»»
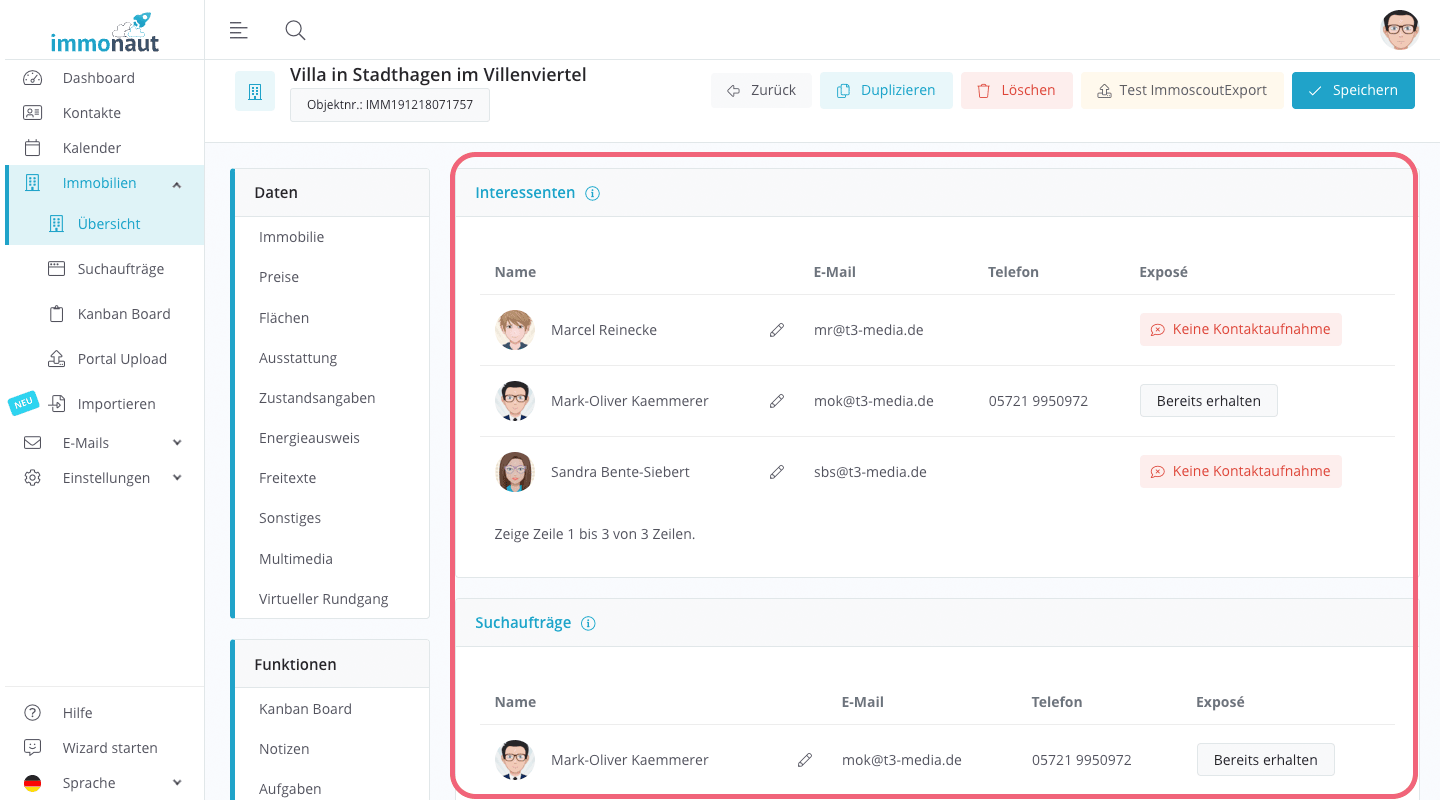Click the edit pencil next to Marcel Reinecke

click(x=777, y=330)
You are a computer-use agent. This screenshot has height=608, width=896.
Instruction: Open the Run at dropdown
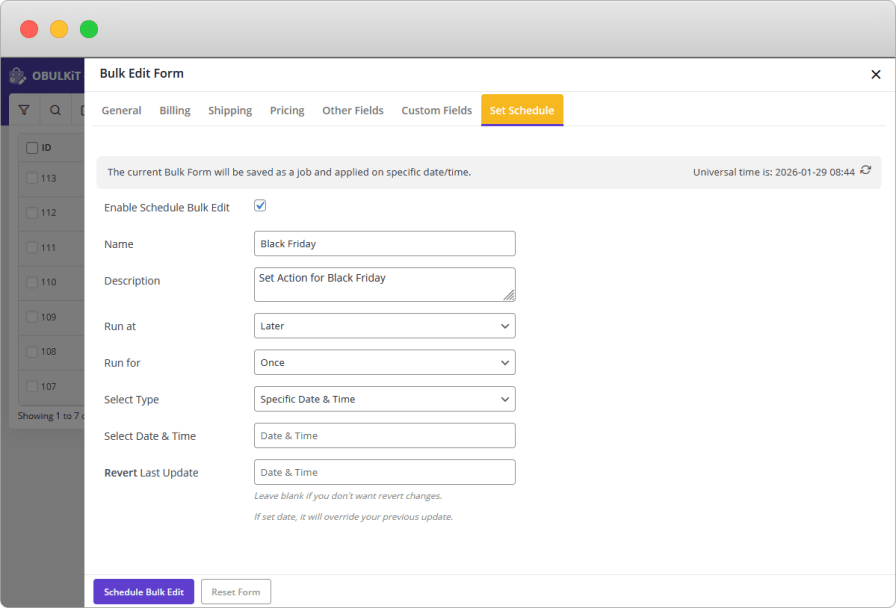(x=385, y=326)
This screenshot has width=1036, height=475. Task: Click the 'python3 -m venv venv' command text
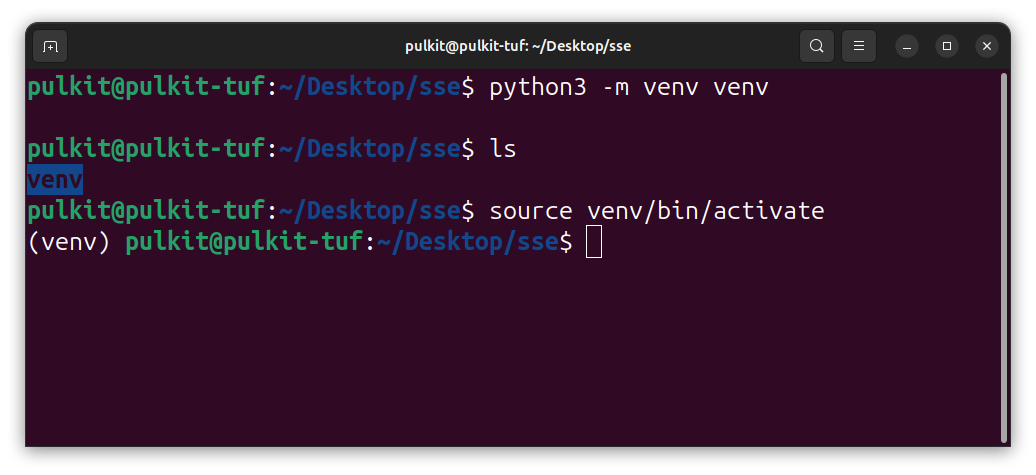point(628,88)
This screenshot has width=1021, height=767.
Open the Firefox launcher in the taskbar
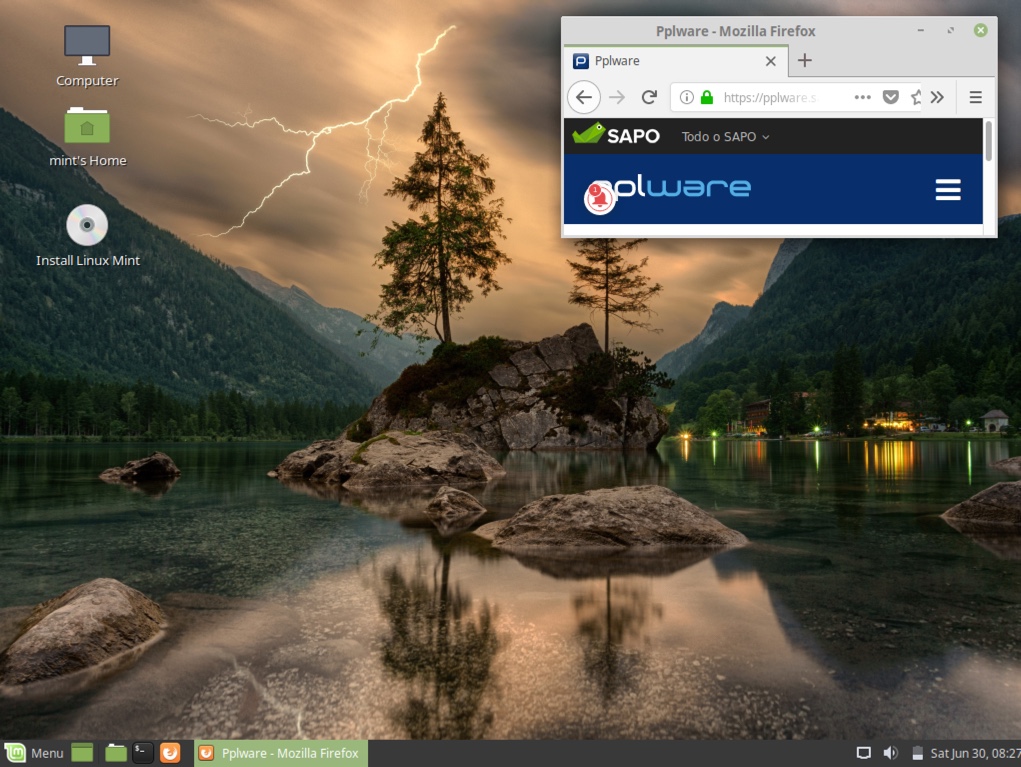pyautogui.click(x=170, y=752)
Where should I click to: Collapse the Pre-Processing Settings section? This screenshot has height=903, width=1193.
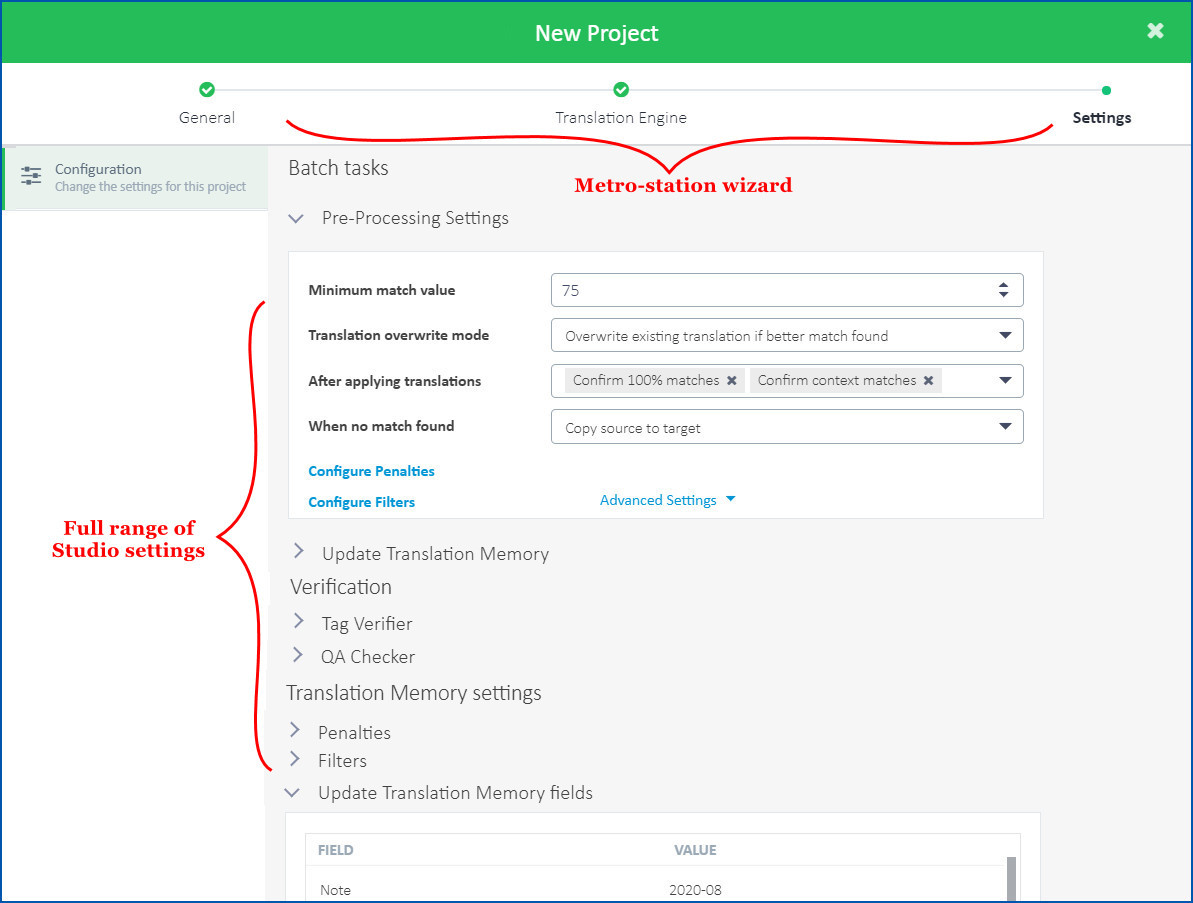(296, 218)
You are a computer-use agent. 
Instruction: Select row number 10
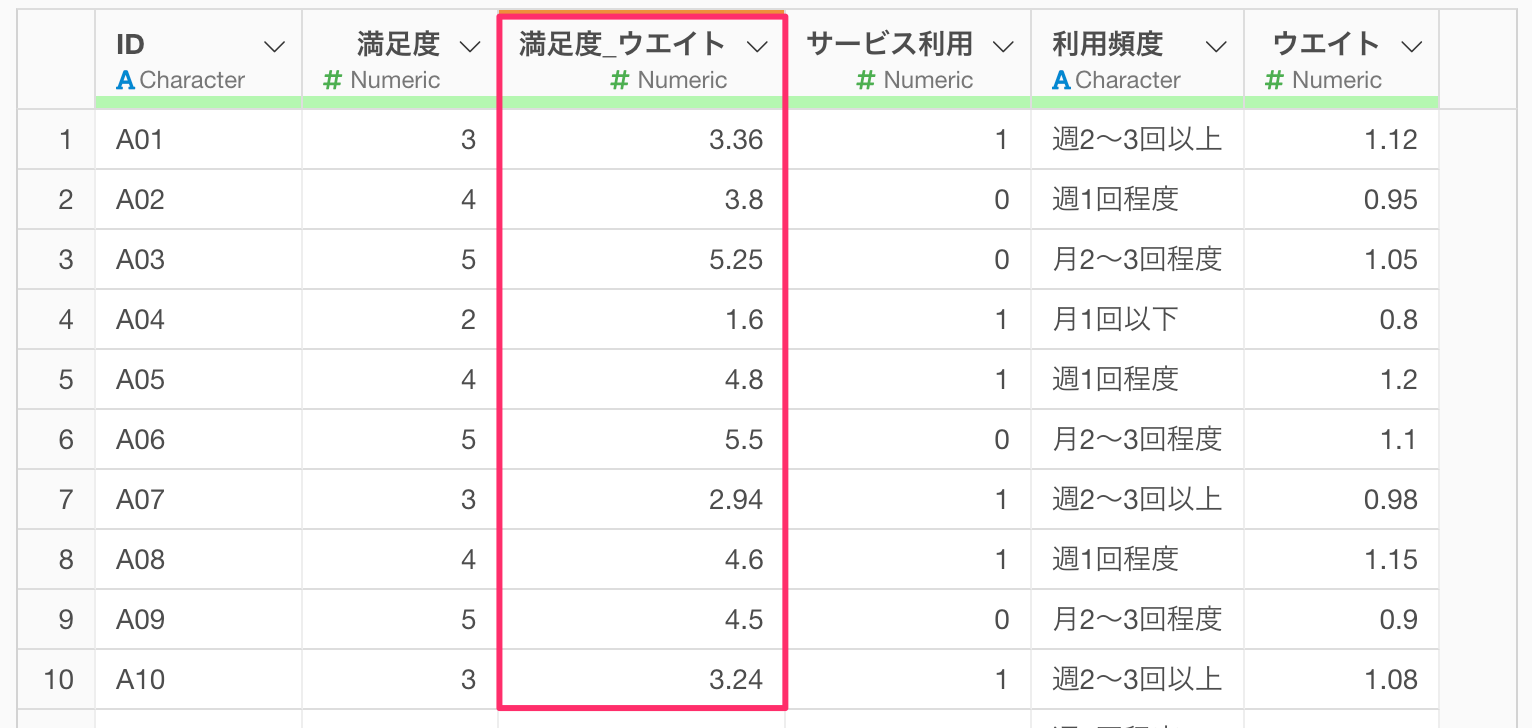59,680
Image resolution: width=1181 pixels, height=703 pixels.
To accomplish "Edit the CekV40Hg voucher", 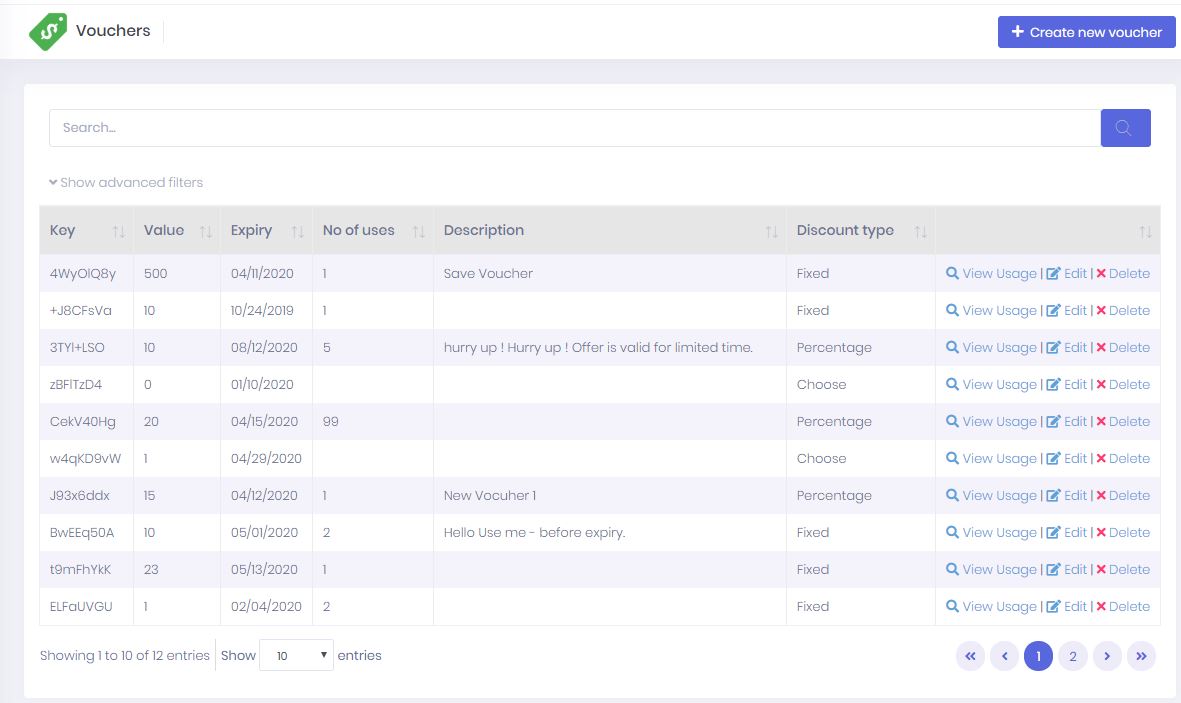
««
Action item: Only the lines from the line containing "You are a computer-use agent. This" through the end of the material should be retyped, exactly and in full, with no pictures.

Output for this task:
You are a computer-use agent. This screenshot has height=608, width=896.
Instruction: Open the Run at dropdown
(x=385, y=326)
This screenshot has width=1036, height=475. Task: Click the 'python3 -m venv venv' command text
point(628,88)
This screenshot has width=1021, height=767.
Open the Firefox launcher in the taskbar
pyautogui.click(x=170, y=752)
Where should I click to: Collapse the Pre-Processing Settings section? This screenshot has height=903, width=1193.
(296, 218)
You are a computer-use agent. 
Instruction: Select row number 10
59,680
Image resolution: width=1181 pixels, height=703 pixels.
To accomplish "Edit the CekV40Hg voucher", 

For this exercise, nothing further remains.